By the way, if you want to sample the definitve pączki the Polonia Bakery in Passaic, New Jersey is the pinochle. Their pączki are fried jelly-in, and only one kind: prune butter, powidła in Polish [say "Po-veed-wa"]. Here's a superlative write up for the Polonia Bakery. 

Also, the pączki from Polonia Bakery don't apply to this what to do with stale pączki question. They are liberally coated with an orange zest infused sugar glaze with enough jelly to keep them moist for a long shelf life. But still, like any pączki, best to get 'em while they're hot. 

A shout out to the one and only Michele T. Fillion whose proofreading and editorial oversight make this Kitty look like a Harvard graduate (her term).              


Our friend David Wronski writes . . .

I Laid an Egg at the Farmers Market

This season we have been regular and enthusiastic customers at a local Farmers Market. Not the kind that comes to your suburban town in some vacant lot one day a week. They're fine too, I suppose; but what's with the "boutique" pricing? No, I'm talking about the kind that I remember from my youth where my mother and father would shop on weekends. The kind with a dedicated central location with a permanent roof, open at the sides, with spots for the growers to back up their trucks loaded from which they sold their fruits and vegetables. I even remember tagging along with mom and dad and seeing kittens and the occasional puppy for sale. Think, Old School.

Occasionally on my weekly religious visit to the Paterson, New Jersey Farmers Market I would see something that was pretty big compared to what's usual. Radishes, for one. Beets. Recently arugula with leaves as big as my hand. More than a few times when I saw such over large items I would ask, "And where do you keep the really big ones?" (That's a joke, or an attempt at one, if you must be told.)

It must be that I'm an urban sort and not living the simpler rural life. Unfailingly my question would be met with either a blank stare or, "this is all we got." I knew I had laid an egg when the poker faced farmer lady said to me, "We only have big ones.
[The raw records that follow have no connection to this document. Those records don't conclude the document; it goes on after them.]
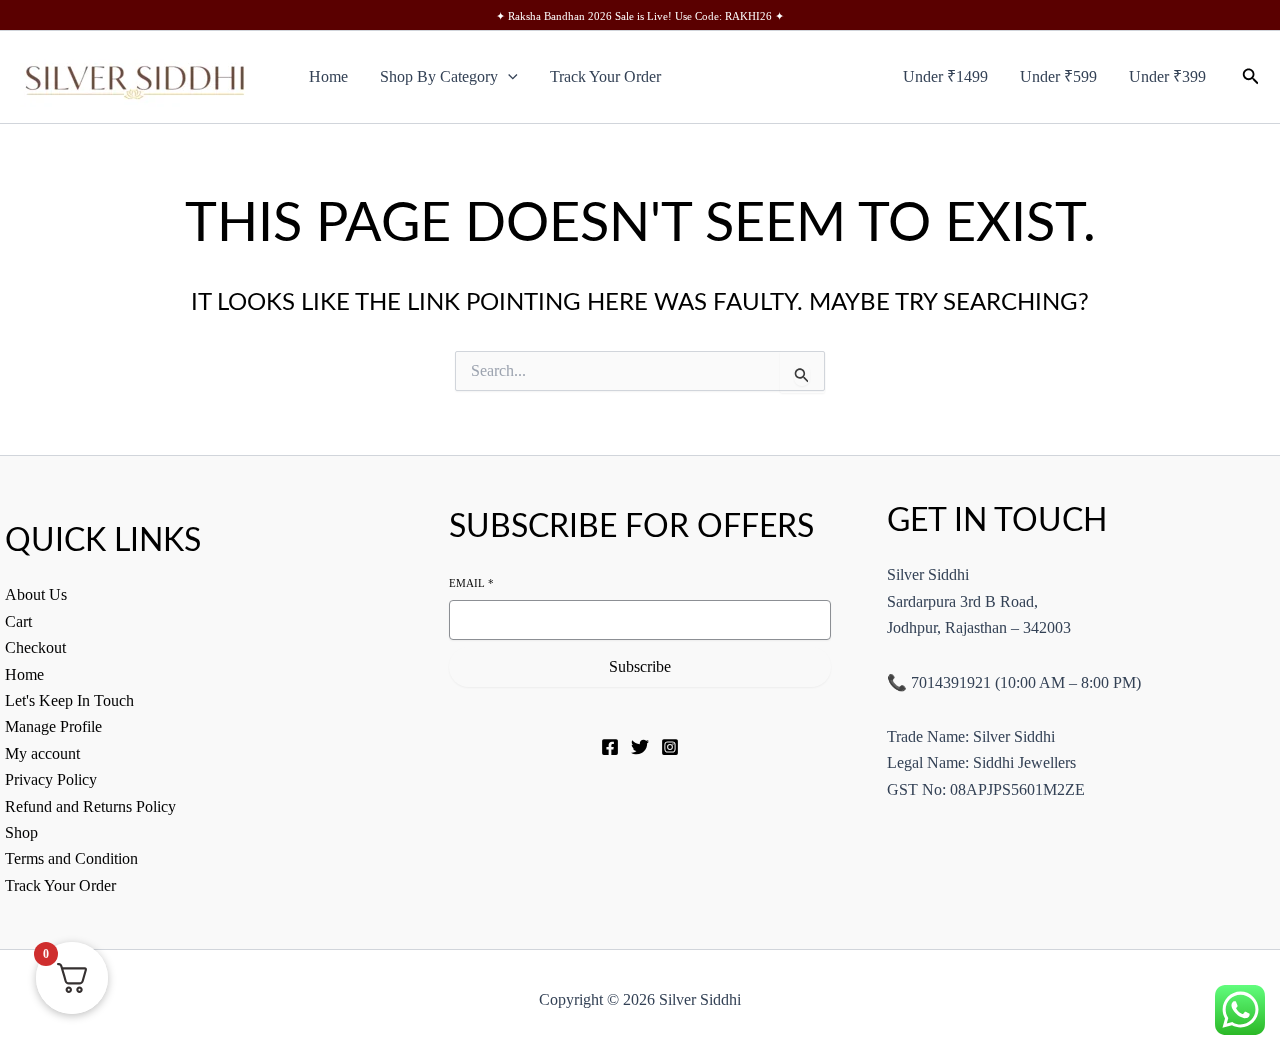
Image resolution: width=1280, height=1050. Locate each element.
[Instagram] (670, 747)
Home (328, 76)
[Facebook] (610, 747)
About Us (36, 594)
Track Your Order (605, 76)
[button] (508, 77)
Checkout (35, 647)
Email (471, 583)
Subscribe (640, 666)
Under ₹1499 (945, 76)
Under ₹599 (1058, 76)
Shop (21, 832)
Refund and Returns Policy (90, 806)
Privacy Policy (51, 779)
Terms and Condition (71, 858)
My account (42, 753)
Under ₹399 (1167, 76)
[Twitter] (640, 747)
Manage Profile (53, 726)
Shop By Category (439, 76)
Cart (18, 621)
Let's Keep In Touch (69, 700)
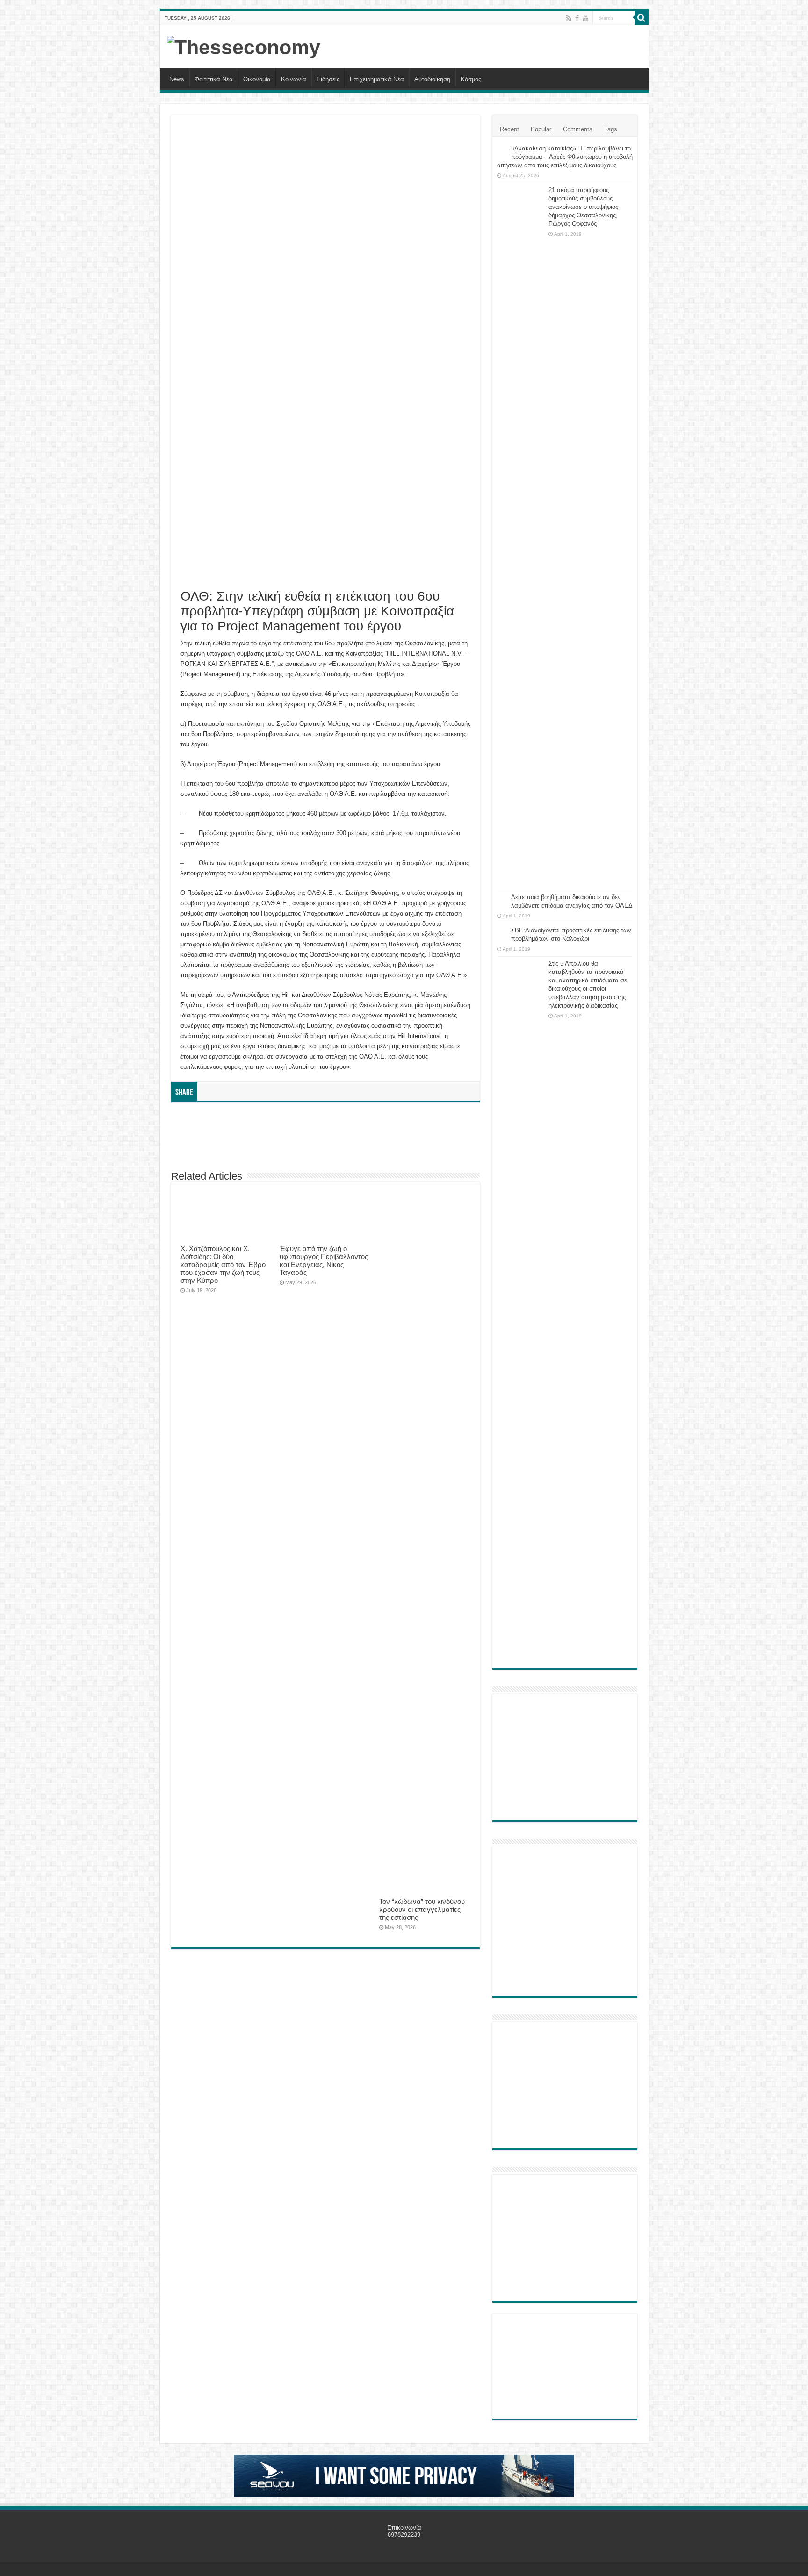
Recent (509, 129)
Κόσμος (471, 79)
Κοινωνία (293, 79)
I don't know what you're talking about." Evidently irony is not everyone's cup of tea.

With jokes, as in all of life, not everyone is your customer.


Cooky Cat Says . . .

"Don't send a microplane to do a grater's job."


Chile Pepper Vodka
The incomparable allure and appeal of vodka infused with fresh Serrano chilies. Great with a chaser of home made dill pickles.

Choose 3-6 perfect red Serrano chilies. Leave whole, but cut a slit down the length of each (what to for getting the spicy goods into the vodka). After the vodka is flavored to the level of your taste the "pickled" peppers can be used in cooking. 

It takes about one week for the chile magic to show up in the vodka. The longer the chilies are left in, the bolder the heat. You can remove the chilies at whatever point, or leave in.